Dataset records START
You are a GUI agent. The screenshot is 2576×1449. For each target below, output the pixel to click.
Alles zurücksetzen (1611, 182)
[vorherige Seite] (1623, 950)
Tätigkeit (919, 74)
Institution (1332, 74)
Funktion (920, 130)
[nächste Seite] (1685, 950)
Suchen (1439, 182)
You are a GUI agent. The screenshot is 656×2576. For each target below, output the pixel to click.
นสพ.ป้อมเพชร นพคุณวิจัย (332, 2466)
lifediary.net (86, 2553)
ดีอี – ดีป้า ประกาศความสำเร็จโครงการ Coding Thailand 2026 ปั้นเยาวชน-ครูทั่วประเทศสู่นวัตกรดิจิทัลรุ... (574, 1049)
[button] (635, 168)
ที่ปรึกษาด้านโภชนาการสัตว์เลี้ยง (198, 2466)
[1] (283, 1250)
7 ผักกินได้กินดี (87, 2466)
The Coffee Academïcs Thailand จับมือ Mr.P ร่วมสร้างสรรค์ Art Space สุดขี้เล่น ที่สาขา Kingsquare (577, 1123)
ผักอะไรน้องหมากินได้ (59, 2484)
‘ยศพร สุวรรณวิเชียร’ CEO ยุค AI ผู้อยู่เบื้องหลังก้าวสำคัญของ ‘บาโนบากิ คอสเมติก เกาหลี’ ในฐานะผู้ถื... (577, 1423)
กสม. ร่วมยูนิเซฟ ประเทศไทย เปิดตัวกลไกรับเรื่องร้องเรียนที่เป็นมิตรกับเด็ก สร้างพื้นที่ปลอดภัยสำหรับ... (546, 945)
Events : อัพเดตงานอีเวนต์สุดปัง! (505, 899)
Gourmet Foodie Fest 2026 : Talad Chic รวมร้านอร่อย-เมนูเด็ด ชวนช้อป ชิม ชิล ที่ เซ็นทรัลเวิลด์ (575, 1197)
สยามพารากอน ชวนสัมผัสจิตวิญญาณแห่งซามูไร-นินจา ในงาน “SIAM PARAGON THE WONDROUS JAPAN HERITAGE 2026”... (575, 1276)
Dataset records END
## Directions for this task
Exact repetition is required: return every record shown above.

## Answer to the problem
You are a GUI agent. The screenshot is 2576×1449. For each target below, output the pixel to click.
Alles zurücksetzen (1611, 182)
[vorherige Seite] (1623, 950)
Tätigkeit (919, 74)
Institution (1332, 74)
Funktion (920, 130)
[nächste Seite] (1685, 950)
Suchen (1439, 182)
You are a GUI agent. The screenshot is 656×2576. For each target below, output the pixel to click.
นสพ.ป้อมเพชร นพคุณวิจัย (332, 2466)
lifediary.net (86, 2553)
ดีอี – ดีป้า ประกาศความสำเร็จโครงการ Coding Thailand 2026 ปั้นเยาวชน-ครูทั่วประเทศสู่นวัตกรดิจิทัลรุ... (574, 1049)
[button] (635, 168)
ที่ปรึกษาด้านโภชนาการสัตว์เลี้ยง (198, 2466)
[1] (283, 1250)
7 ผักกินได้กินดี (87, 2466)
The Coffee Academïcs Thailand จับมือ Mr.P ร่วมสร้างสรรค์ Art Space สุดขี้เล่น ที่สาขา Kingsquare (577, 1123)
ผักอะไรน้องหมากินได้ (59, 2484)
‘ยศพร สุวรรณวิเชียร’ CEO ยุค AI ผู้อยู่เบื้องหลังก้าวสำคัญของ ‘บาโนบากิ คอสเมติก เกาหลี’ ในฐานะผู้ถื... (577, 1423)
กสม. ร่วมยูนิเซฟ ประเทศไทย เปิดตัวกลไกรับเรื่องร้องเรียนที่เป็นมิตรกับเด็ก สร้างพื้นที่ปลอดภัยสำหรับ... (546, 945)
Events : อัพเดตงานอีเวนต์สุดปัง! (505, 899)
Gourmet Foodie Fest 2026 : Talad Chic รวมร้านอร่อย-เมนูเด็ด ชวนช้อป ชิม ชิล ที่ เซ็นทรัลเวิลด์ (575, 1197)
สยามพารากอน ชวนสัมผัสจิตวิญญาณแห่งซามูไร-นินจา ในงาน “SIAM PARAGON THE WONDROUS JAPAN HERITAGE 2026”... (575, 1276)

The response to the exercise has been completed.